What you need to do - Rewrite the rows from the line containing "You are a computer-use agent. 717x497 pixels." through the end of the rows, swapping "Navigation Bar" for "Status Bar" and keeping everything else the same. Omit the pictures from your copy.

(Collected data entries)
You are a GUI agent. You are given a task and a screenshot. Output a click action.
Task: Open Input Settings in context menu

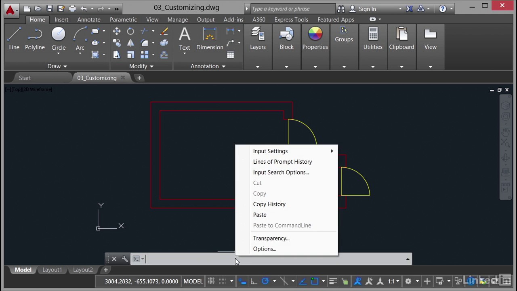click(270, 151)
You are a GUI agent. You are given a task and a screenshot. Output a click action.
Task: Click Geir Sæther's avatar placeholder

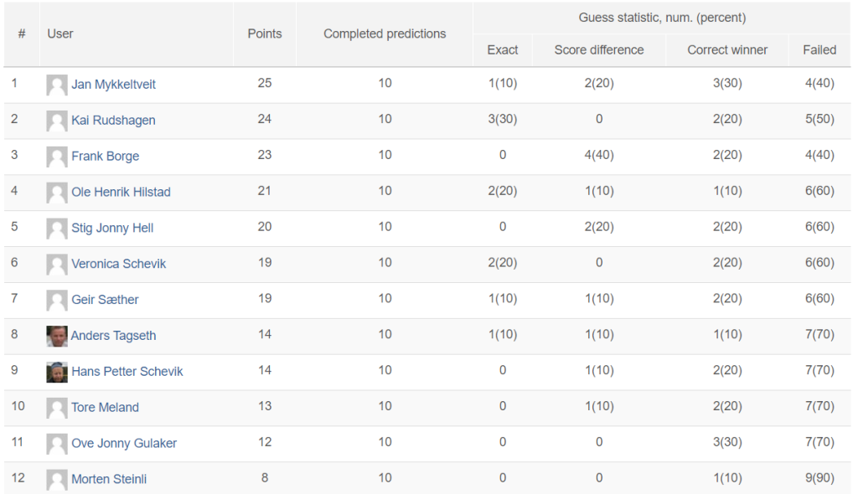(x=57, y=301)
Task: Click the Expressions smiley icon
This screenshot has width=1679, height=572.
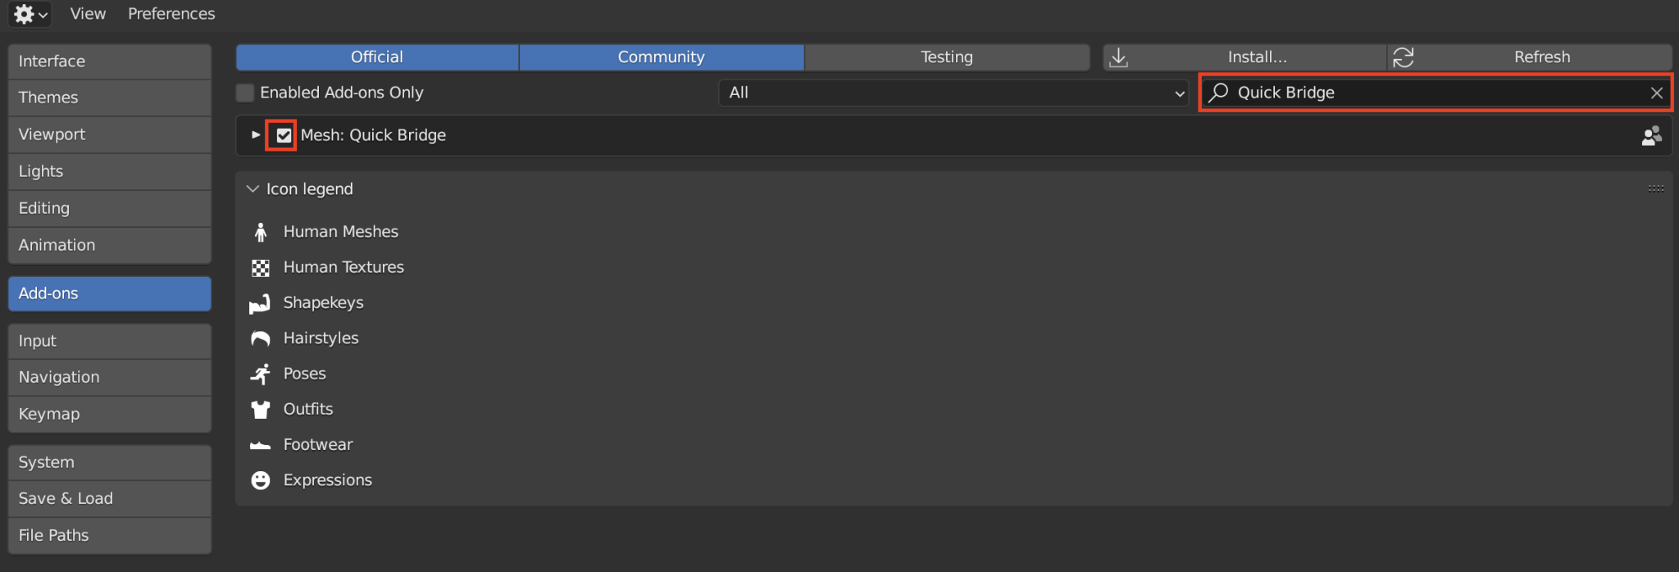Action: click(261, 480)
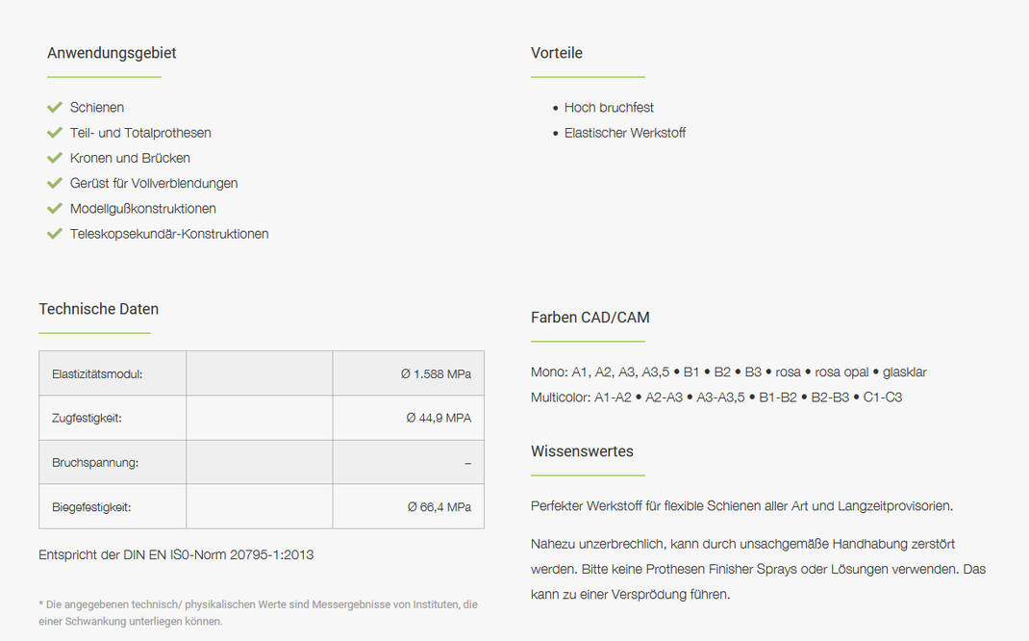The width and height of the screenshot is (1029, 641).
Task: Click the Bruchspannung row label
Action: [95, 462]
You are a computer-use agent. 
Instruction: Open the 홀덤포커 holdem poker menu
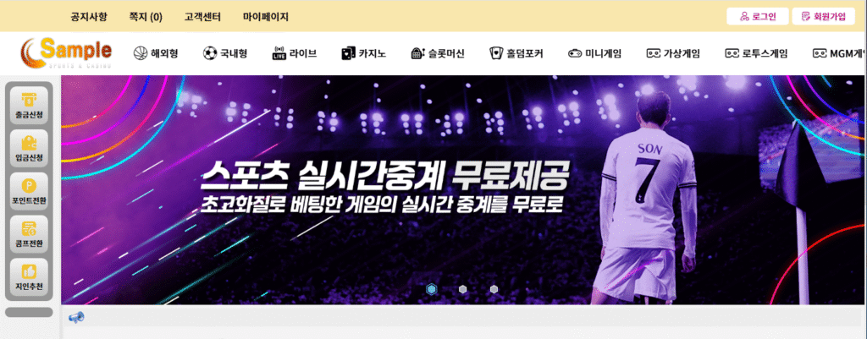(x=516, y=53)
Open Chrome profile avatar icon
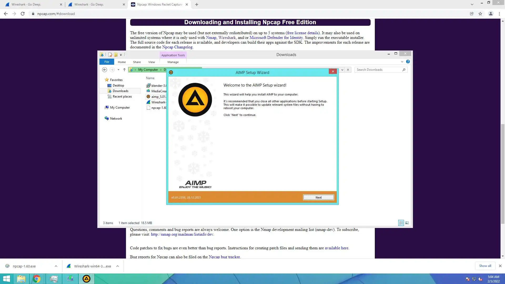The height and width of the screenshot is (284, 505). (x=491, y=14)
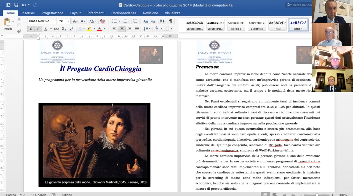Open line spacing options dropdown
This screenshot has height=196, width=353.
147,29
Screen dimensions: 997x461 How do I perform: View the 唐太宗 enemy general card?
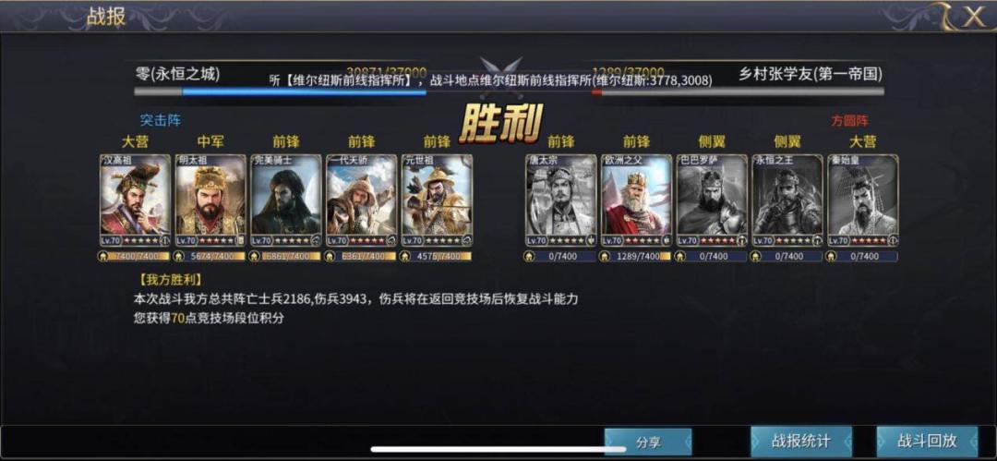561,200
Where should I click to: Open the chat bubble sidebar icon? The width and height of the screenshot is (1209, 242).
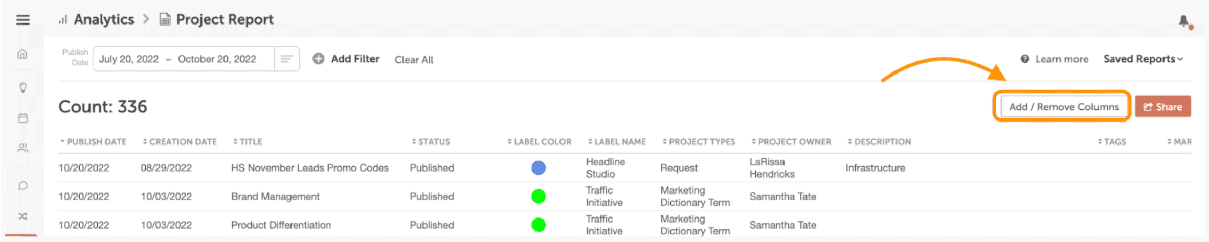(x=23, y=185)
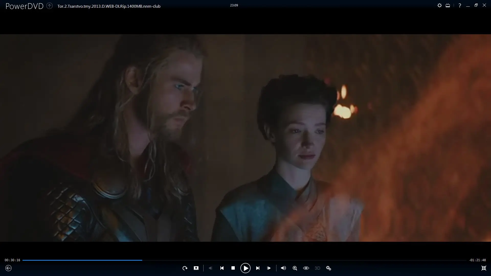Viewport: 491px width, 276px height.
Task: Open the bookmark scenes icon
Action: pyautogui.click(x=196, y=268)
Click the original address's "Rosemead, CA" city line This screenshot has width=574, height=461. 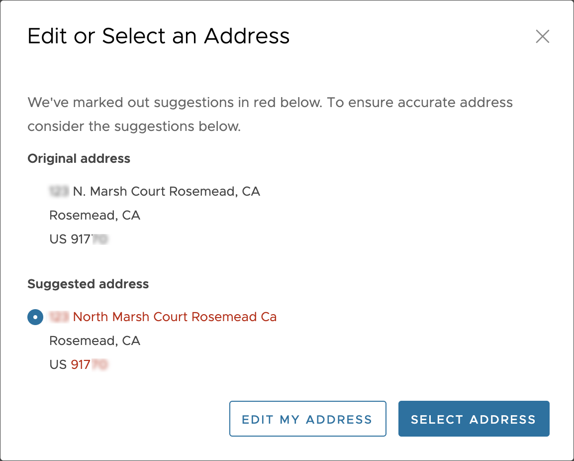click(95, 216)
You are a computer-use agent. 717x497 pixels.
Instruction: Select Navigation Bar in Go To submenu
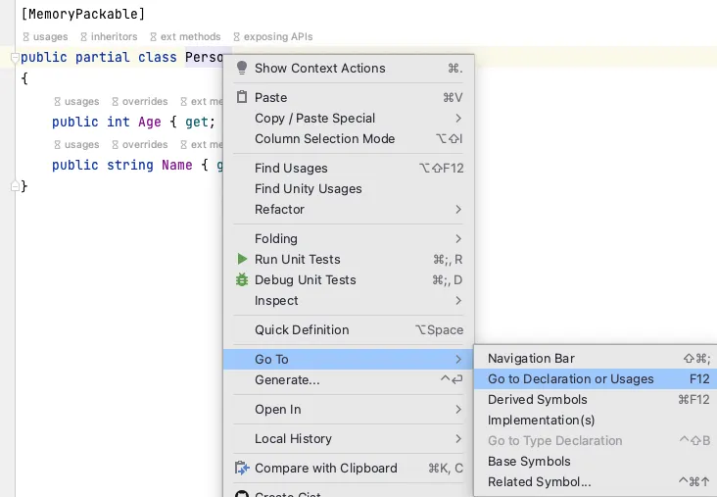[x=531, y=359]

Output of the exercise -
You are a computer-use agent. 717x497 pixels.
Instruction: Select Status Bar in Go To submenu
[x=531, y=359]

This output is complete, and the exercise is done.